Sharpness usually worked well. Only a little softness crept into the presentation, so it usually looked pretty accurate.
No issues with jagged edges or moiré effects occurred, and I saw no edge haloes. Grain seemed natural, so I didn’t suspect concerns with noise reduction.
Blacks appeared deep and dense, while shadows looked smooth. The image gave off a nice silvery sheen to match the black and white photography.
Stake lost points due to a mix of odd anomalies. Print flaws weren’t a major problem, as I noticed only occasional small marks.

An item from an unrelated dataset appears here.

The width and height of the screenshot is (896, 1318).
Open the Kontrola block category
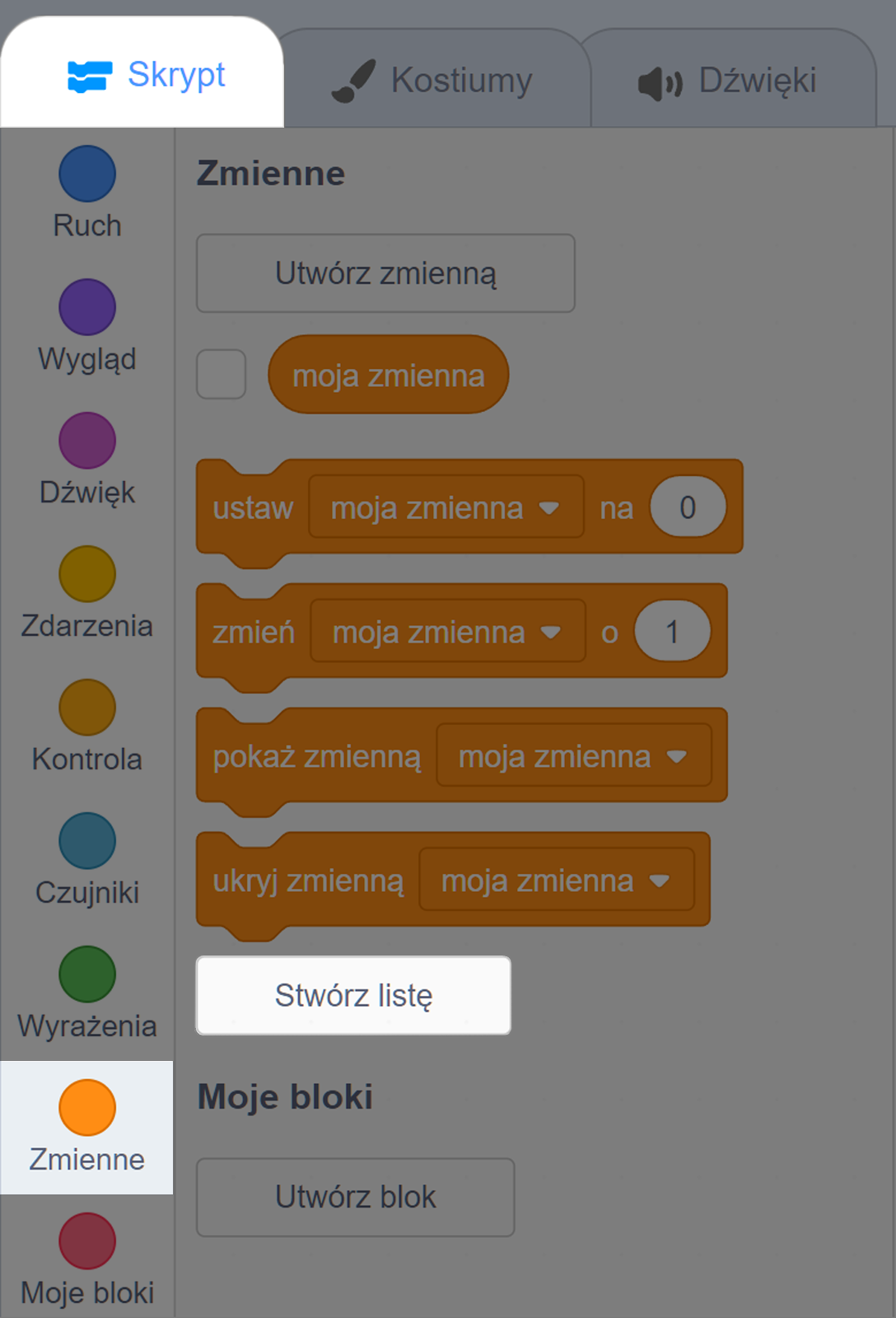(86, 708)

However, the movie suffered from a weird pulsing/warping that occurred through much of the flick. This remained mild enough that it didn’t become a huge distraction, but it added a strange impression to the proceedings.

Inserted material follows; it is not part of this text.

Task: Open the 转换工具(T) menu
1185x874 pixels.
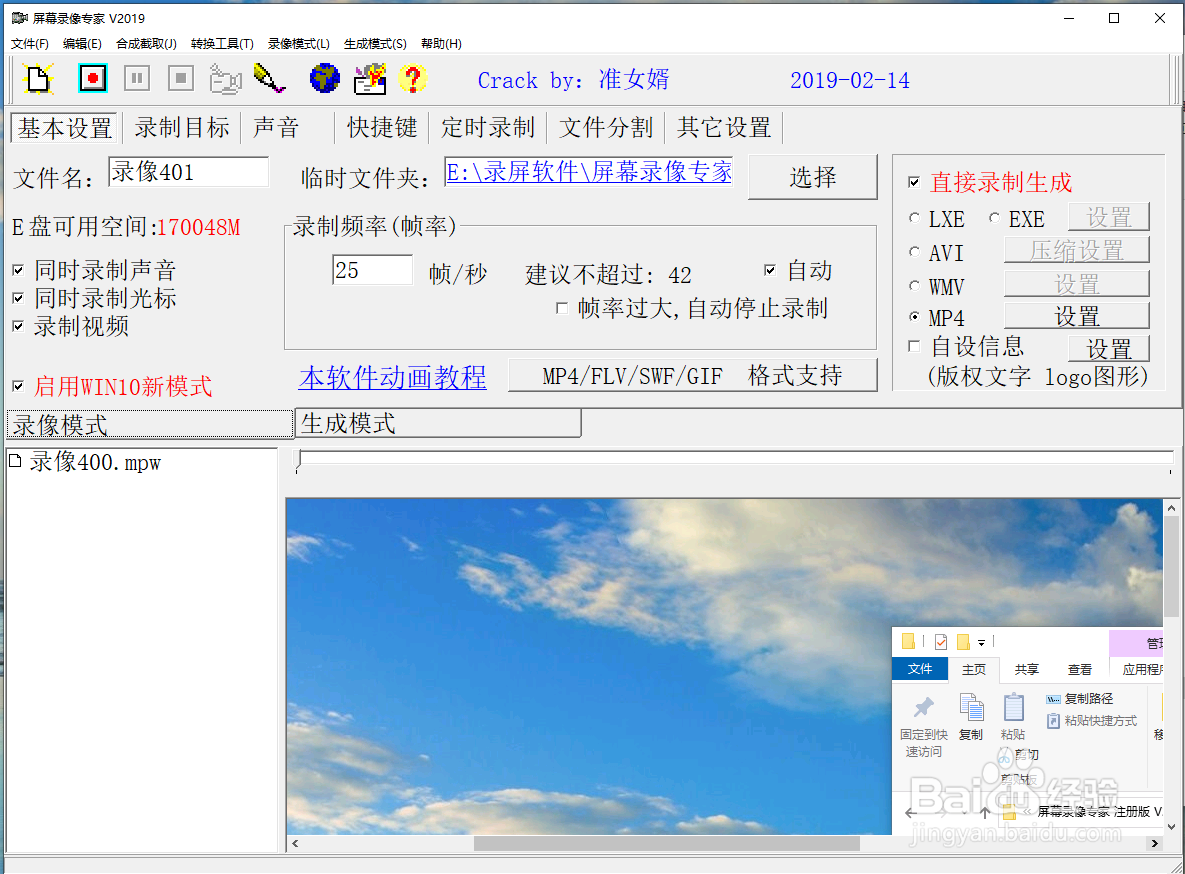Action: 221,44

Also, footage sometimes seemed to go missing. The movie started abruptly and seemed to cut off the score mid-note.
In addition, I saw a frame jump at 9:50, and the score cuts out suddenly at 22:10, a skip that left the impression a shot went absent. A lot of the film offered nice visuals, but these strange issues prompted me to give it a “C”.

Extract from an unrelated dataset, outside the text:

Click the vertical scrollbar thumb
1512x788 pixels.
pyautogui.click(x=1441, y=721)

The movie’s DTS-HD MA monaural soundtrack also came with flaws and inconsistencies. Dialogue remained intelligible, though the lines could be metallic and sibilant at times.
Music sounded somewhat screechy, though it could also appear a little dull on occasions. Effects failed to bring much oomph, but they seemed reasonably accurate given the movie’s vintage.
Background noise didn’t become a persistent factor, but I heard occasional pops. Even for its era, this felt like a subpar soundtrack.
A few extras appear, and we find an audio commentary from film scholar Jason A. Ney. He offers a running, screen-specific look at story/characters and noir domains, cast and crew, some production notes and other reflections on film in this one's era.
If you want a lot of specifics about Stake itself, you won't get a ton of insights from Ney. Perhaps because Stake exists as such an obscure "forgotten" film, he doesn't tell us a whole lot about the shoot itself.
Nonetheless, Ney makes this an engaging track, as he gives us good thoughts about the film in other ways, with an emphasis on genre areas and other information. We get a pretty likable chat.
Hollywood Hitch-Hikers runs 10 minutes, 59 seconds and offers remarks from author/film historian C. Courtney Joyner. He covers the production company behind Stake, with an emphasis on producer Ida Lupino. It becomes an interesting piece.
Finally, the package includes a booklet with photos and an essay from Ney. It provides a nice bonus.
As film noirs go, A Life At Stake seems neither outstanding nor terrible. Wholly mediocre, it creates a watchable 76-minute thriller and not much more. The Blu-ray brings erratic picture and audio along with a few supplements. Even with an ill-cast Angela Lansbury, this doesn’t turn into an especially engaging experience.